In August 2024, the Pantanal began burning intensely again. My idea was to get to the place where the fire that hit the Nicolandia area started. Halfway there, we started to see the first signs of fire. Drifting smoke was billowing as we drove along the sandy road, so we stopped at a resort in Paraiso Ranch to get information and see if we could move forward. The tall trees surrounding the house were burning slowly, but they were still a safe distance away.
But within minutes, the winds intensified and what had been just a small speck of fire turned into a thick wall of flame and smoke. The air current created by the heat from the fire would further fuel the animal, sucking it forward through the forest, destroying everything in sight. The heat, smoke, orange-tinged air and crackle of burning trees created this hellish atmosphere. Seeing a fire like this up close is a terrifying experience. That night, when I put my head on the pillow, I couldn’t stop thinking about this scene.
The Transpantanera Highway is a park road located in the northern Pantanal, and is perhaps one of the best places in Brazil to see wildlife. During the 2020 fires, it was common to find dead and charred animals on the side of the road, especially crocodiles, snakes and turtles, which have more difficulty moving.

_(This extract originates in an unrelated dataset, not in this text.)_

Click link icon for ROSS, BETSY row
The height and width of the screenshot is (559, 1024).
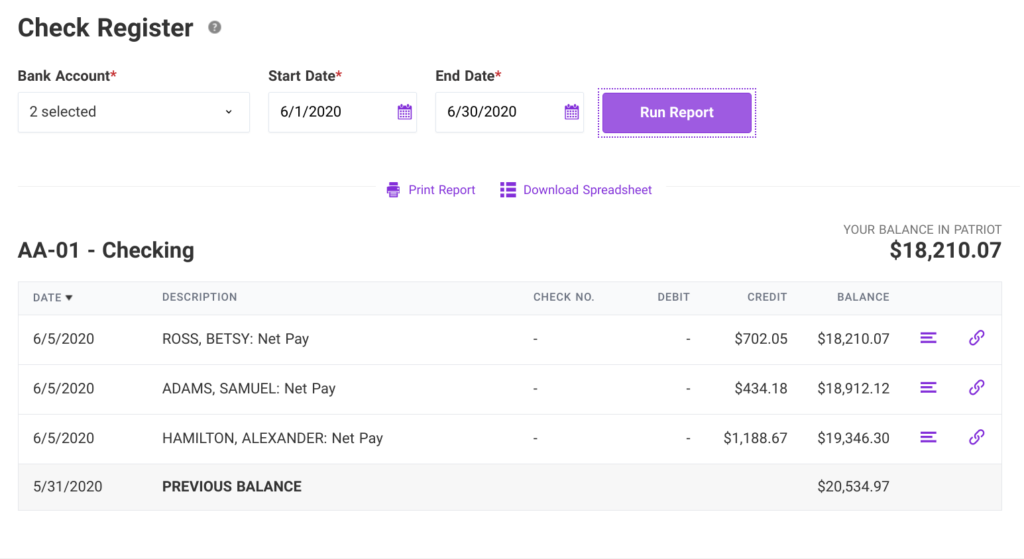(x=976, y=339)
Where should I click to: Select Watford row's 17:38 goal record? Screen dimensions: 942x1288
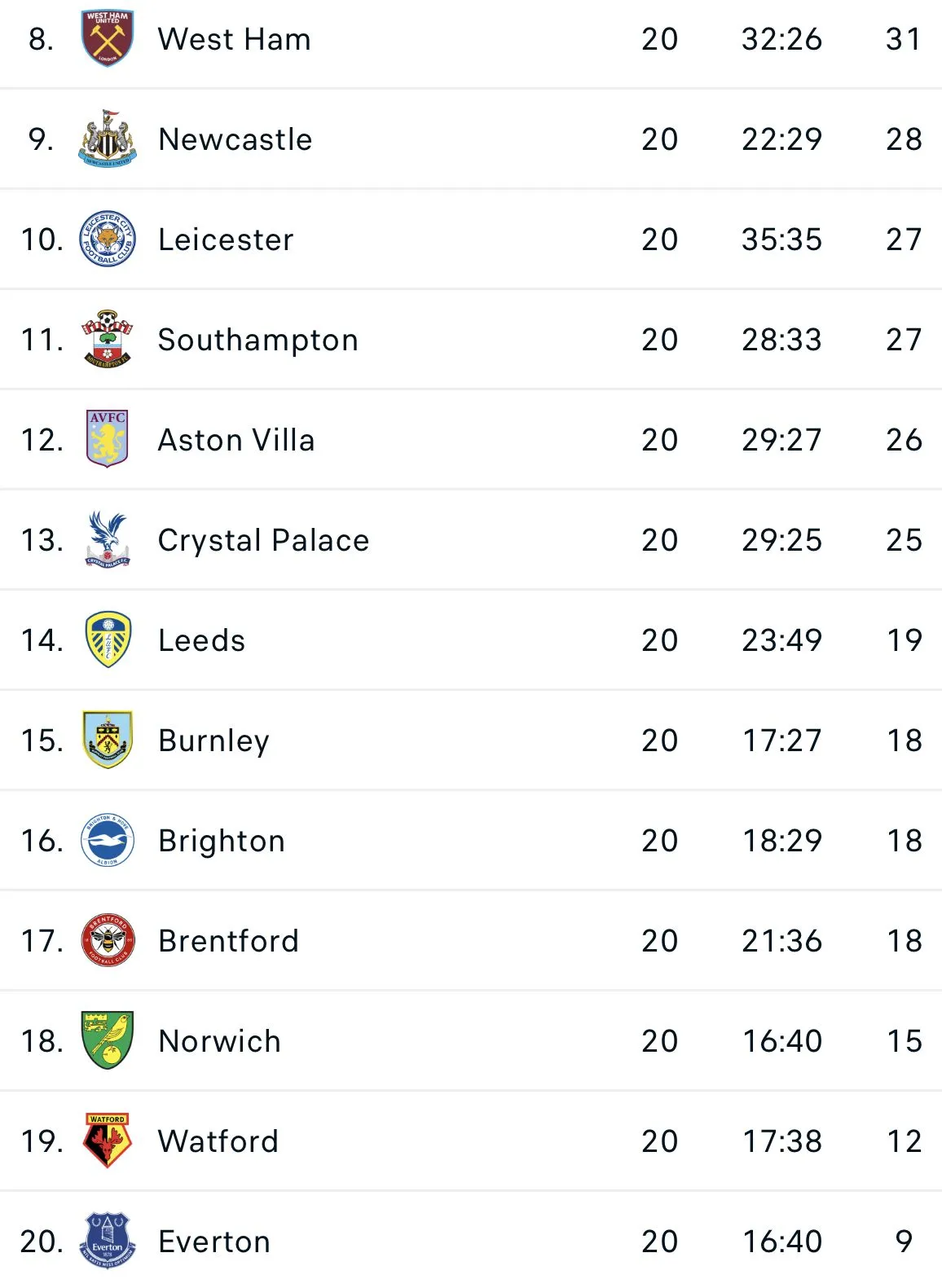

But the saddest and most surprising thing is finding survivors. Whether injured or not, the animals looked like zombies, completely lost, not knowing where to go in the smoke. While escaping a fire or searching for a source of water amidst a severe drought, it was common to find crocodiles, cooties, armadillos, monkeys and deer wandering aimlessly along the road.
While photographing the fires in the isolated area of Serra do Amolar, near Corumba, I had the opportunity to accompany the work of the Federal Environment Agency’s Breffogo fire brigade in Ibama. They are the most qualified workforce to fight forest fires in Brazil. This group, made up of farmers from Piaui state, drove thousands of kilometers to help fight the fires in the Pantanal region.
The resilience and commitment of these men was impressive. They worked 12 hours a day, under 40-degree sun, amidst fire and smoke, risking their lives. While I could only handle a few hours of filming in these conditions, they spent the entire day there. They are unsung heroes. Being alongside these firefighters and watching them work is the only thing that kept me optimistic during the fires of 2020.
In 2024, I returned to Santa Teresa. I knew there were several fires burning on the farm, but I had no idea it would be 2020 again. The fire had just swept through, and as before, I saw a huge number of dead animals: tapirs, monkeys, birds. I previously thought the 2020 fires were just a freak accident.
But seeing it all again, in person, made me wonder if this was the new reality in the Pantanal. The new normal. The biome is highly resilient, but with these tragedies recurring at short intervals, and with frequent and intense wildfires fueled by water loss and drought, there is no time to recover.
Worse still: Even with people now better prepared and more aware of what is happening in the Pantanal, nothing has been able to contain the fires. Seeing it all up close was painful. Reality check.
The reality of the Pantanal serves as a very instructive example of the effects of human actions on Earth. I would like viewers of my photos not to look at them as something far away that is happening on the other side of the world. We are all connected on this planet.
Pantanal Water Fire, featuring works by Lalo de Almeida and Luciano CandesaniOn display at the Science Museum, London from 6 February to 31 May.